El infinito en un junco, de Irene Vallejo.

Este ensayo novelado es un viaje a lo largo de la vida del libro en Occidente, que se salpimenta con documentadas referencias grecolatinas. Yo, que nunca he buceado, diría que es un pecio marino rodeado de peces similares de diferentes tamaños.

Su estructura  se ajusta con maestría al desarrollo novelado, y se acierta en el uso de recursos retóricos, que se aplican al inicio para la estimulación del interés; luego, siguiendo con ilustraciones y apuntes circunstanciales, para sostener la trama; y así, hasta la bajada concluyente final. Hay momentos de genialidad, como la enumeración, estudiada, medida, con términos deliciosamente confrontados que aparece en la página 316. Pero también hay algún momento más oscuro, como ese guiño  a la escolaridad de la autora, que es también la de los lectores, punto de confluencia entre la historicidad y la actualidad de todos: los niños no están dotados de esa capacidad reflexiva: hubiera sido mejor un uso de la tercera persona; la página se convierte en un agregado inverosímil. Tampoco sabemos dónde hay maestras de “ética” y nos hubiera gustado que Agustín de Hipona hubiera sido señalado, al menos entre acotaciones, como san Agustín (Incluso el mismo san Agustín lo hubiera preferido). Y esos cuentos que la mamá cuenta por la noche, algo subiditos de tono para una niña con dientes de leche: Cuentos de Odesa (sí, los de Bábel, esos en los que durante un "pogromo"  revientan una paloma en la cabeza de un niño), Montecristo, El barón Rampante, El Señor se los Anillos, El perro de los Baskerville…. ¿No hubieran sido más acertados los  Cuentos de Calleja, Pinocho, etc.? Mira que luego los críos tienen pesadillas. ¡Ah! Y eso de “yonqui de los libros” o “de los juicios”, lejos de acercar la narración al lector más rudimentario, desconcierta un tanto el hilo terminológico, es decir, el ambiente de lectura de los lectores medios.

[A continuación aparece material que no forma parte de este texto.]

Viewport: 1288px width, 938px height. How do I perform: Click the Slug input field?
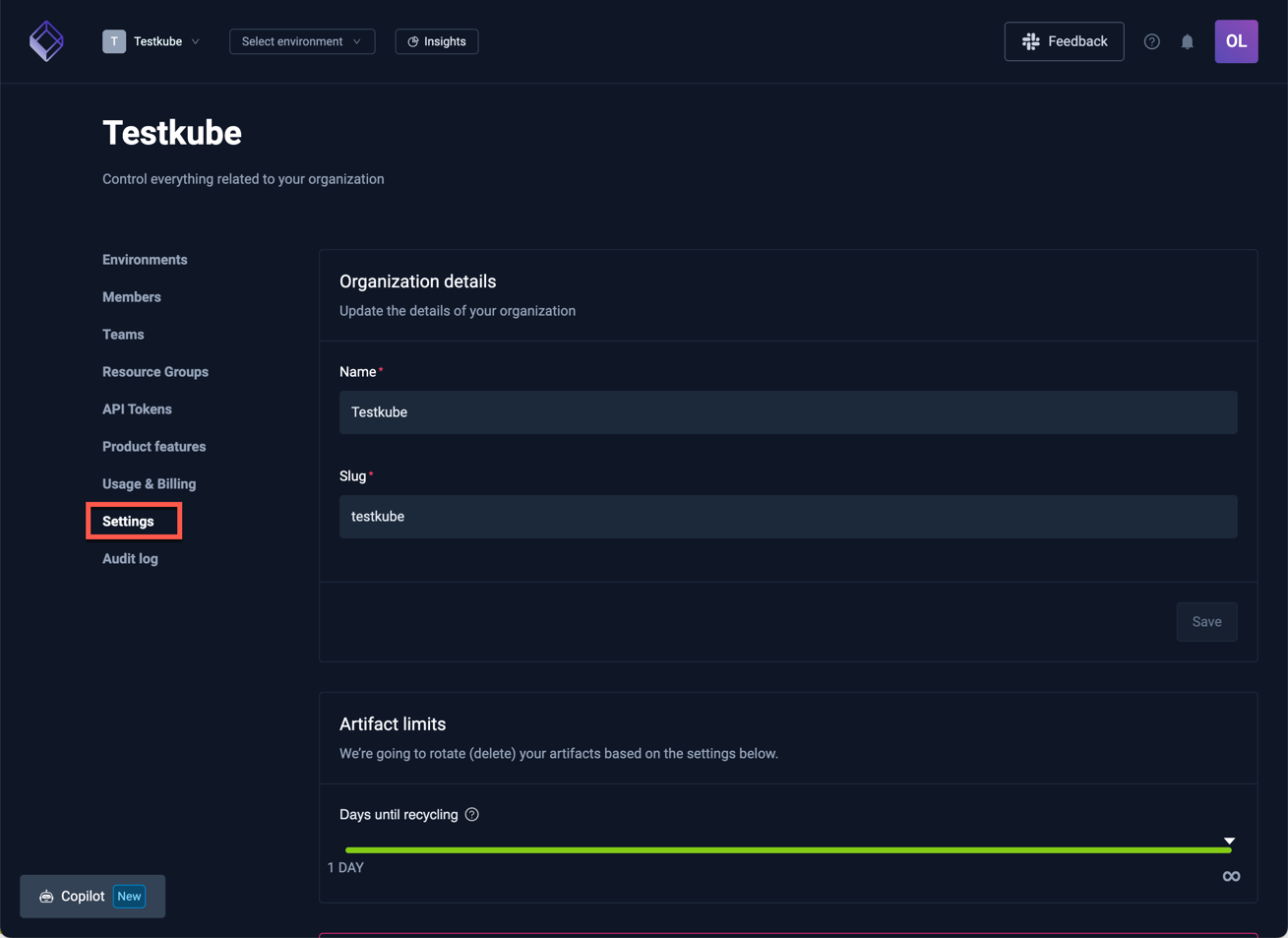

El mismo libro se sostiene sobre diversos testimonios bibliográficos, pero lo mejor es que nos vacuna contra sí mismo, porque como se apunta desde la boca de Heródoto, “la verdad es huidiza” y es casi imposible desentrañar el pasado tal y como sucedió. Y más allá de esos testimonios, también encontramos interpretaciones, que pueden ser compartidas o no, lo que nos induce a leer la obra, como hay que hacer con todas, con espíritu reflexivo y crítico, recogiendo y desechando, separando el grano de los abrojos. Recordemos que un mismo alegato, puesto antes, puesto después, puede iluminar u oscurecer una misma redacción.

Y ya acabando, la escritora afirma escribir “para que no se acaben los cuentos”, recogiendo esa antigua tradición que un existencialista francés (Gabriel Marcel) hizo suya, con seguridad heredada de otro, del “respondeo ne moriar”, hablo para no morir.

Decimos de este libro que lo mejor de él es el marco literario, donde se aprecia el dominio de la técnica creativa y la facilidad narrativa de la autora. Pueden leerlo, que algo se aprende.